Ora, se a razão da imposição de recurso ao sistema público se justificaria pela
necessidade de assegurar uma maior qualidade da água para o consumo humano, a
imposição deixa de ter qualquer justificação no interesse público se o sistema particular
assegura essa qualidade nos mesmos termos (ou até de forma mais exigente) que o
sistema público. Sendo mesmo contrário ao princípio da igualdade exigir o recurso ao
sistema público, pois que não existe nesta matéria no nosso ordenamento constitucional
preferência pelo público em detrimento do privado, se este cumpre da mesma forma ou
melhor o interesse público subjacente. Acresce que, o recurso ao sistema público é mais
dispendioso para as empresas, o que causa dificuldades económicas aos associados e
ao sector, já fustigados por uma grave crise económica e pelos demais custos
relacionados com a água que têm de suportar e que lhe são impostos pela Administração,
nomeadamente multiplicidade de taxas cobradas pela ARH e pelos Municípios, o que
revela a total falta de proporcionalidade daquela exigência e põe em causa a
sustentabilidade financeira das empresas.
Em suma, a norma em causa ao impor que o abastecimento particular de água para
consumo humano só possa funcionar na impossibilidade de acesso ao abastecimento
público, mesmo que cumpra todas as regras comunitárias e nacionais quanto à qualidade
da água (as mesmas a que o abastecimento público está sujeito) é desproporcionada,
irrazoável, contrária ao princípio da igualdade e penalizadora da actividade económica e
das empresas.
Face ao que fica dito, deveria ser promovida uma alteração legislativa do n.º 3 do artigo
42.º do Decreto-Lei n.º 226-A/2007, de 31 de Maio, no sentido de permitir que o
abastecimento
particular
possa
funcionar,
mesmo
que
não
se
verifique
uma
impossibilidade de acesso ao abastecimento público, se o sistema particular cumprir os
parâmetros de qualidade da água para consumo humano que se encontram actualmente
estabelecidos no DL 306/2007, de 27 de Agosto.

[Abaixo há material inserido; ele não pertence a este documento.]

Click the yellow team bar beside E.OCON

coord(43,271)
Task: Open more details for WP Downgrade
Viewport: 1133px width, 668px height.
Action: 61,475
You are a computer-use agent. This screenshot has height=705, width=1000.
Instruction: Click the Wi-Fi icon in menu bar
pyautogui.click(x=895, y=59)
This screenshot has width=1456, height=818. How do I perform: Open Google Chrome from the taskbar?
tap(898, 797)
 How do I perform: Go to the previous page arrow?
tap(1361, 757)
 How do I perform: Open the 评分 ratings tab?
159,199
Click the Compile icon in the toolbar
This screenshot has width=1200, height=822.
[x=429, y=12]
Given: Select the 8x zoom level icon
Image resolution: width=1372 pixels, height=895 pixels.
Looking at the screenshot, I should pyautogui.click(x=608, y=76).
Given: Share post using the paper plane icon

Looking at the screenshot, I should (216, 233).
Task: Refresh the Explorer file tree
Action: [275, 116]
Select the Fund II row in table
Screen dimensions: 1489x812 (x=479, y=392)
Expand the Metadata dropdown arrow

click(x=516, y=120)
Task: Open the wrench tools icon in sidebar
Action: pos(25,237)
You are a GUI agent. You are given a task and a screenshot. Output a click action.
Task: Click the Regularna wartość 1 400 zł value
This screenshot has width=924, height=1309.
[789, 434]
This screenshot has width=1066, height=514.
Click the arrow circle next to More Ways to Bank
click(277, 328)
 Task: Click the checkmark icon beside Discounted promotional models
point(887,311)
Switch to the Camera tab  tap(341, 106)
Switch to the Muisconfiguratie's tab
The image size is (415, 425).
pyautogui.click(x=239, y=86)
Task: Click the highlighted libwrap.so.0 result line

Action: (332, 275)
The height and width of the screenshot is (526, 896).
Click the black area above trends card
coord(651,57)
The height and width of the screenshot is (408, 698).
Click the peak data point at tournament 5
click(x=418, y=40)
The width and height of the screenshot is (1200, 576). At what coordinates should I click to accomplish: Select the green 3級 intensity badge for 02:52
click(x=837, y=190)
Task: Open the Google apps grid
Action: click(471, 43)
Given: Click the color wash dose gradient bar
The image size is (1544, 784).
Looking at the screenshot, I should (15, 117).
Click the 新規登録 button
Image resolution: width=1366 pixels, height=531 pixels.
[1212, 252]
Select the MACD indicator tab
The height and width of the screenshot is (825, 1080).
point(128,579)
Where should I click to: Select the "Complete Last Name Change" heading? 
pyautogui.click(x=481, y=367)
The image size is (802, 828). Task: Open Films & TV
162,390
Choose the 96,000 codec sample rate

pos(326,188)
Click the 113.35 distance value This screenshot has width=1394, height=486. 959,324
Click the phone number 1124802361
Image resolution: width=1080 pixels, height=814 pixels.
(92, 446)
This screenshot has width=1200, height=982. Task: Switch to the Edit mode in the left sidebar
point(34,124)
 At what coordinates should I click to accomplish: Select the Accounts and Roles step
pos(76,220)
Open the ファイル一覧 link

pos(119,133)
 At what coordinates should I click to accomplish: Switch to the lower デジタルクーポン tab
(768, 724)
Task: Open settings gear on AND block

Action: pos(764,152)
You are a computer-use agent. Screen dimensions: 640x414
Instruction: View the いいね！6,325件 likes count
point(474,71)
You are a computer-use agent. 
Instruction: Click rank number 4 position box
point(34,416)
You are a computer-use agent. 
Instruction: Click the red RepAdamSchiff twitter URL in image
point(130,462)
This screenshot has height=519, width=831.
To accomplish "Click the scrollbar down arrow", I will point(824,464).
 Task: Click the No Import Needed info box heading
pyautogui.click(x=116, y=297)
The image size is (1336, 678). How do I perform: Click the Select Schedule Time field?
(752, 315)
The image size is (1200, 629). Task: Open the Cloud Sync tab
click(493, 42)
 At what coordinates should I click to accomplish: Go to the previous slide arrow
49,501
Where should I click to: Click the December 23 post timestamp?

É que, não faz sentido exigir que o
sistema seja público se o sistema particular cumprir os requisitos de qualidade da água
para consumo humano fixados nesse diploma, que são os mesmos a que está sujeito o
abastecimento público.
Nesse sentido, a norma que actualmente dispõe “Um sistema de abastecimento particular
produz água para consumo humano sob responsabilidade de uma entidade particular, só
podendo funcionar na condição de impossibilidade de acesso ao abastecimento público,
ficando sujeito aos requisitos legais para este tipo de utilização”,
Poderia passar a ter a seguinte redacção: “Um sistema de abastecimento particular
produz água para consumo humano sob responsabilidade de uma entidade
particular, só podendo funcionar na condição de impossibilidade de acesso ao
abastecimento público, ficando sujeito aos requisitos legais para este tipo de
utilização, ou se, tratando-se de água utilizada numa empresa da indústria
alimentar, cumprir os parâmetros de qualidade da água fixados no Anexo I do
Decreto-Lei n.º 306/2007, de 27 de Agosto”.